I could kick myself for missing the BBC 4 documentary, In Search of Steve Ditko, which aired last autumn.
I am currently reading a Marvel Pocket Book which collects Ditko's early Dr. Strange stories and explains how the brilliant surgeon, Steven Strange, became the even more brilliant occultist.
Dr. Strange is quite unlike any other Marvel comic. With its edgy, abstract graphics and dark themes, it's easy to see how it attracted a counter-culture following in the 1960s.
Fantagraphics recently published a critical retrospective of Ditko's work, Strange and Stranger, and there seems to be renewed interest not only in his seminal role on Spiderman and Dr. Strange, but his later (weirder) work for DC and Charlton Comics.

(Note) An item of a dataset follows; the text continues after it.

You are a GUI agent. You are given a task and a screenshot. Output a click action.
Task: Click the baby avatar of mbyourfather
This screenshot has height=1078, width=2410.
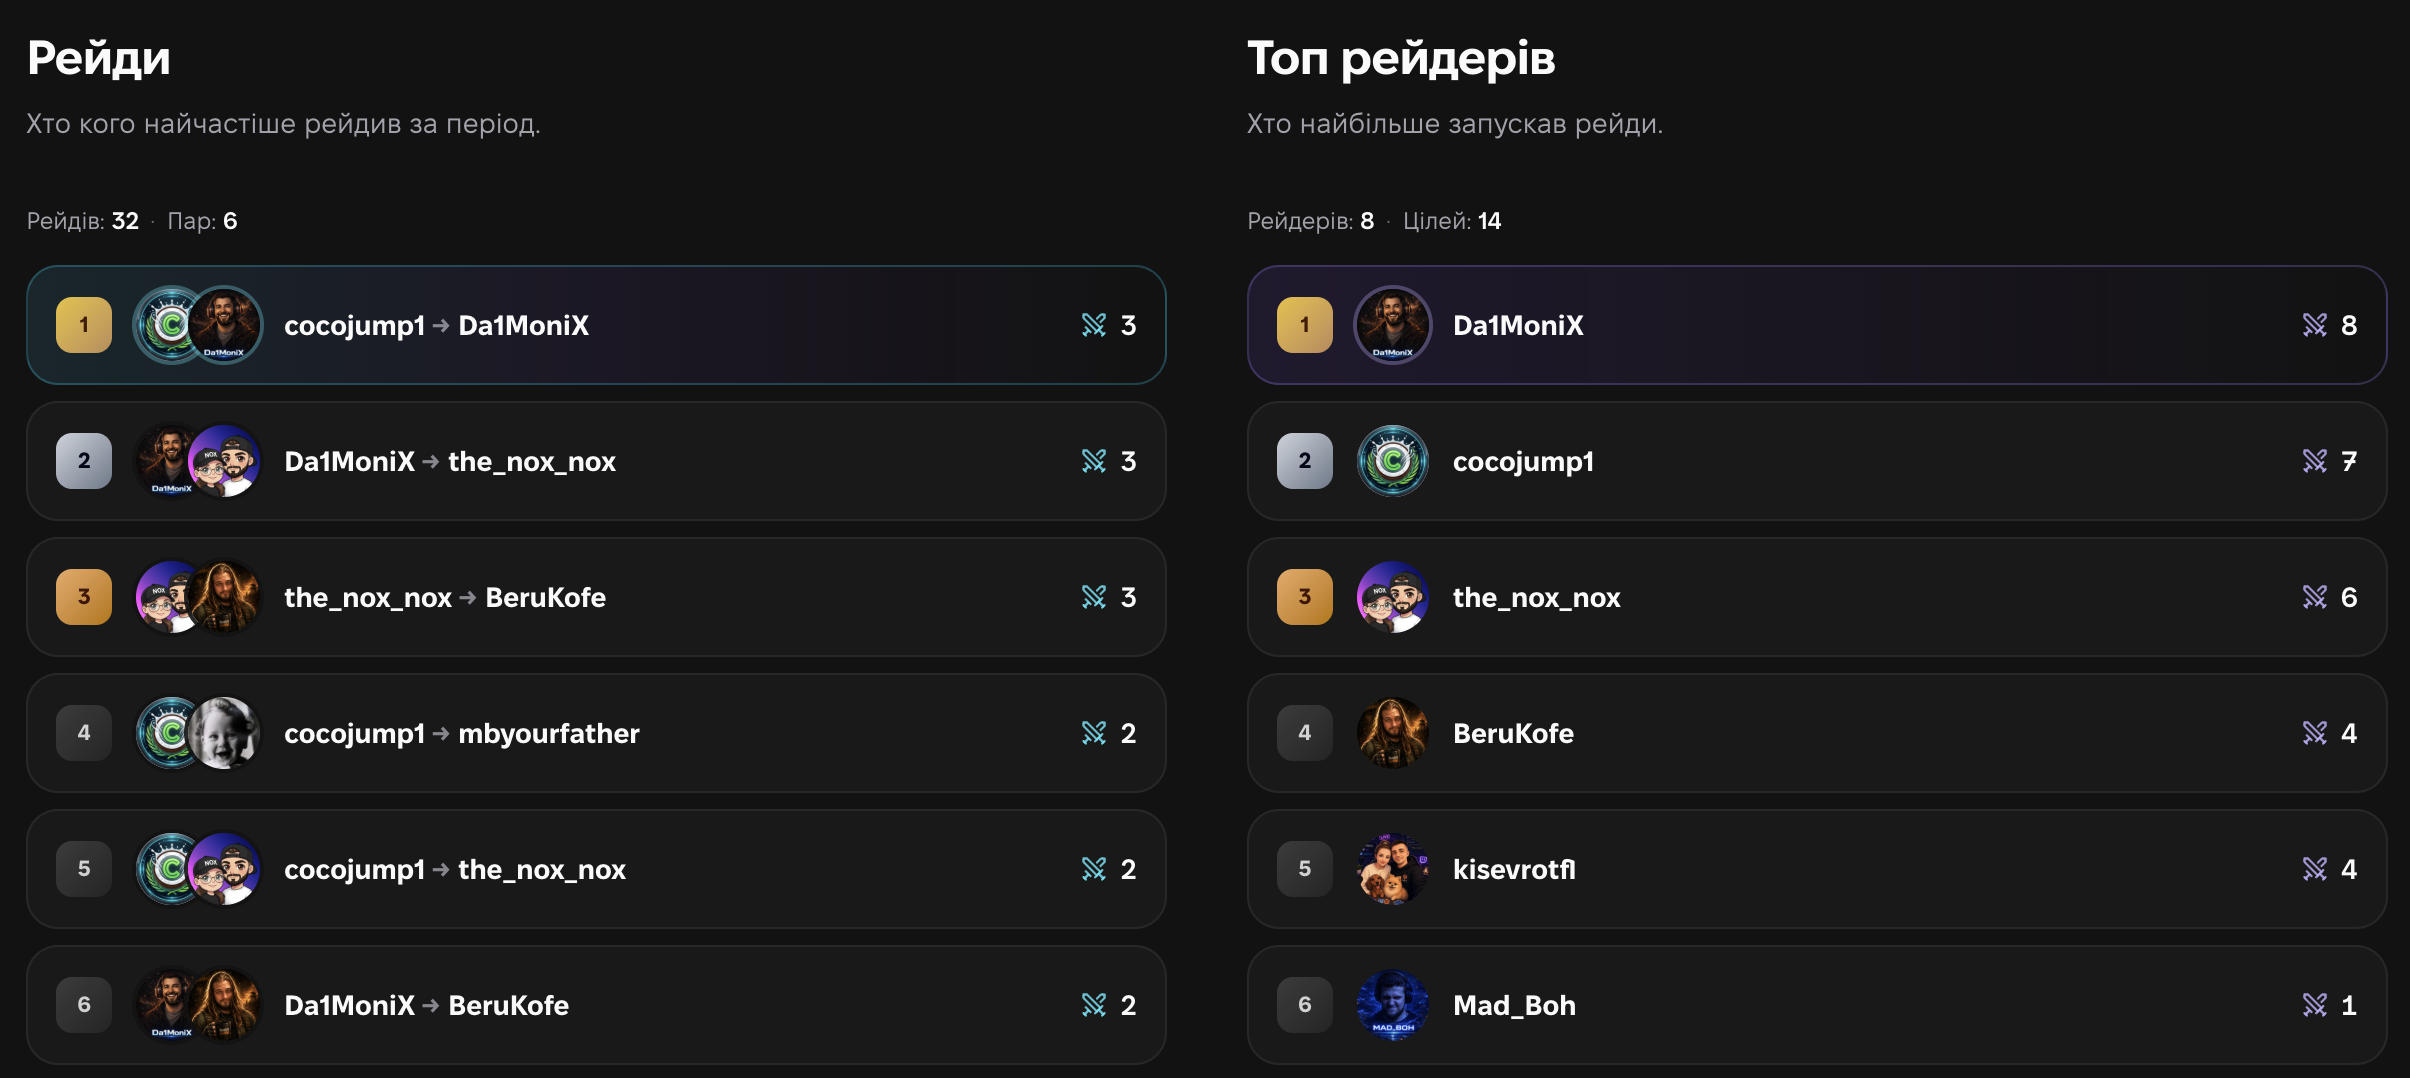click(225, 733)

Apart from his great, though unusual, creative talent, the mystery about Ditko's abrupt departure from Marvel Comics and Spiderman, his reclusive character and his adherence to Ayn Rand's quasi-fascist ideology, Objectivism, all contribute to the enigma that is Steve Ditko.
There are only snippets of the BBC documentary around YouTube, so I am grateful that fellow comics enthusiast Doug Pratt has posted the full program in decent quality, in six seven-eight minute segments (1, 2, 3, 4, 5, 6 and 7). Thanks Doug!
BBC 4 is currently rerunning its Comics Britannia documentary series. The first program, about DC Thompson's Comics Factory - which created Beano, The Dandy, Whizzer and Chips etc - was excellent and I look forward to the next installment.